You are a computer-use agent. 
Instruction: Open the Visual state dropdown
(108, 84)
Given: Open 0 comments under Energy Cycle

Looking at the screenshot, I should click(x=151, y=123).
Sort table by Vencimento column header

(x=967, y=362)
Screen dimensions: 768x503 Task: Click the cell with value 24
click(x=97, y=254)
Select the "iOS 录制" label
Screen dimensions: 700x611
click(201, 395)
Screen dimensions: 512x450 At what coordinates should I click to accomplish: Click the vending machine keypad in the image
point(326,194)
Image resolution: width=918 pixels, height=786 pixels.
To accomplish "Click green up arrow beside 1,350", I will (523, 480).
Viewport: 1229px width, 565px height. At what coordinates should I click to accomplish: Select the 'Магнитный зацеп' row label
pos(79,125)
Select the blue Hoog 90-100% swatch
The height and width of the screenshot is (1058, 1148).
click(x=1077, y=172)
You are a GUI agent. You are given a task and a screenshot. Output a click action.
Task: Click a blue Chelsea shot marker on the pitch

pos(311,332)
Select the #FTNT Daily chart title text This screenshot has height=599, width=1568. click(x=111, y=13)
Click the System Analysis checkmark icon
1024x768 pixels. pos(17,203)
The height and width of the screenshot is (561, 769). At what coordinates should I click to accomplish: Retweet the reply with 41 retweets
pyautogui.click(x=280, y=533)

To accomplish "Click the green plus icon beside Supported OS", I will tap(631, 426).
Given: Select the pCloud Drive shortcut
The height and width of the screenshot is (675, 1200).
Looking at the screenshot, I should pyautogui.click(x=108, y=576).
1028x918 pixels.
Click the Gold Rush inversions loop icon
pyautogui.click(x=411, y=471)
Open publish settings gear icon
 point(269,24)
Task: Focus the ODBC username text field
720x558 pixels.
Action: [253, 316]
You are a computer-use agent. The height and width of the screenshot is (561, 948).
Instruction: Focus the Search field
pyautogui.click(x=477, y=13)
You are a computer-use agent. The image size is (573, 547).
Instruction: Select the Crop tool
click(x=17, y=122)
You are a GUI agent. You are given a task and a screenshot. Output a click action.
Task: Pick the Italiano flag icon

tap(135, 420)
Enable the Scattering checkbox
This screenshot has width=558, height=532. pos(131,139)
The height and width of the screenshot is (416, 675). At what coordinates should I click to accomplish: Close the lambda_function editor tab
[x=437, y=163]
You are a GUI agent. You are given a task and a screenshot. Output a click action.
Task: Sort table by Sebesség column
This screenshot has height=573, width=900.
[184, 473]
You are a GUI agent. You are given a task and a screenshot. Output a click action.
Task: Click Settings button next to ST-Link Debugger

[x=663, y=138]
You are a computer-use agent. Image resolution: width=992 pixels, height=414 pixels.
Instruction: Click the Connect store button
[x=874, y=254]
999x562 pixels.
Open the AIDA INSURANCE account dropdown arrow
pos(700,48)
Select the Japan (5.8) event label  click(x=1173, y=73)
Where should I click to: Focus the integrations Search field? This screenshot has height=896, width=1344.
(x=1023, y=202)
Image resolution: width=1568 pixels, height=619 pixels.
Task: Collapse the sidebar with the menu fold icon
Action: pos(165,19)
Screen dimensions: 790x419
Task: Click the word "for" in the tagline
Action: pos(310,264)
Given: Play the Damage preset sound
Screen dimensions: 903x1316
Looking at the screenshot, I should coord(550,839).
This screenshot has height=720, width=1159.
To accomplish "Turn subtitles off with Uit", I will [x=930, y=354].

-------

Task objective
Check every line of the data above for the string "green", and copy those that have it.

Response box
To accomplish "Click green up arrow beside 1,350", I will (523, 480).
To accomplish "Click the green plus icon beside Supported OS", I will tap(631, 426).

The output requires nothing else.